Qué se pide: Transcribe sin cambios el fragmento de la sección del documento que comienza con las palabras que contienen "Nacida en Murcia" y termina con "en la Iglesia.".

Sección del documento:
··········
Nacida en Murcia el 12 de abril de 1891, vivió su juventud en fervorosa y cristiana ejemplaridad. Fue designio de Dios que contrajera matrimonio con el santo varón y prestigioso médico D. Ángel Romero. Ambos esposos, sin hijos, vivieron años en acendrada práctica de virtudes cristianas y juntos se entregaron al ejercicio de intensa y evangélica caridad, que a él le fue forjando para el martirio, y a ella la fue preparando para entrañable madre de una nueva familia religiosa en la Iglesia.
Con amplio corazón aceptó el holocausto de su esposos y con heróica caridad supo buscar a los asesinos para ofrecerles, al estilo de Cristo, su perdón y su ayuda.
··········
Datos extraídos:
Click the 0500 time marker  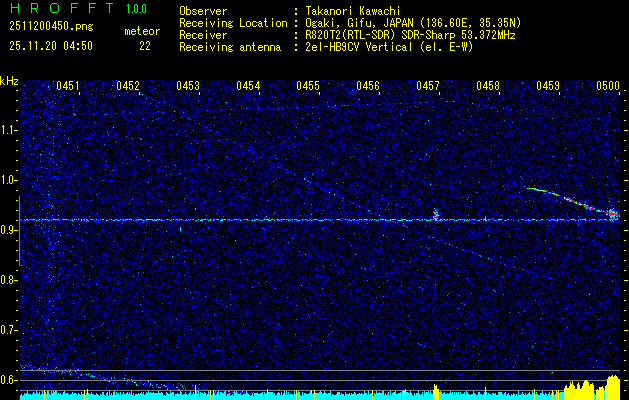[x=608, y=86]
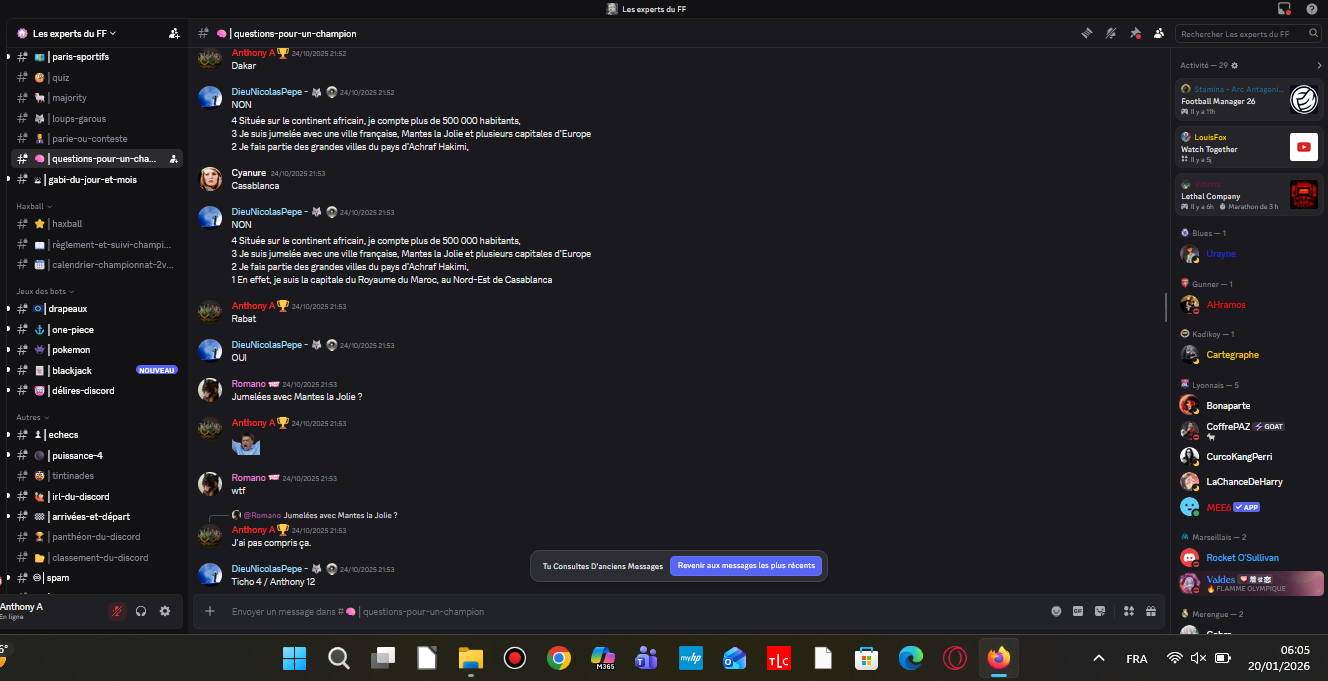This screenshot has height=681, width=1328.
Task: Open the blackjack channel
Action: (x=72, y=370)
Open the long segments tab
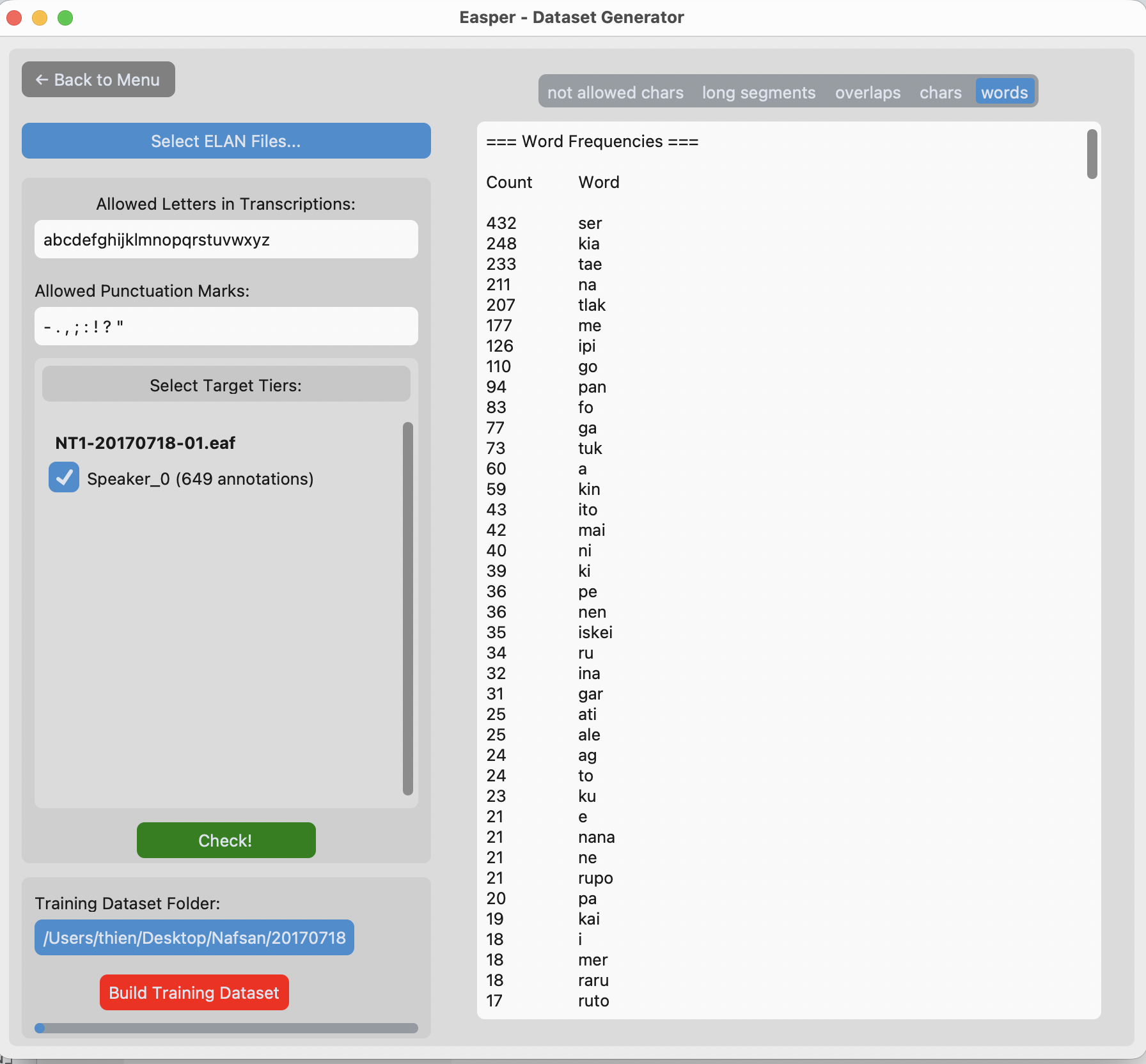The height and width of the screenshot is (1064, 1146). pos(758,93)
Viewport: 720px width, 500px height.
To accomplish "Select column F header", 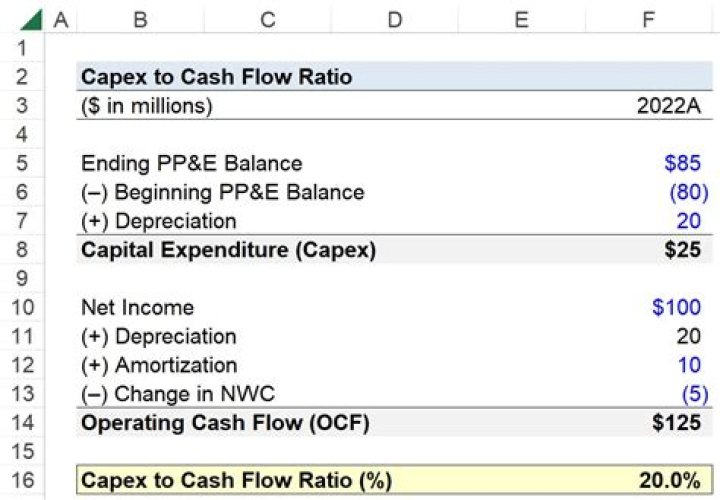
··········
Tu respuesta:
Nacida en Murcia el 12 de abril de 1891, vivió su juventud en fervorosa y cristiana ejemplaridad. Fue designio de Dios que contrajera matrimonio con el santo varón y prestigioso médico D. Ángel Romero. Ambos esposos, sin hijos, vivieron años en acendrada práctica de virtudes cristianas y juntos se entregaron al ejercicio de intensa y evangélica caridad, que a él le fue forjando para el martirio, y a ella la fue preparando para entrañable madre de una nueva familia religiosa en la Iglesia.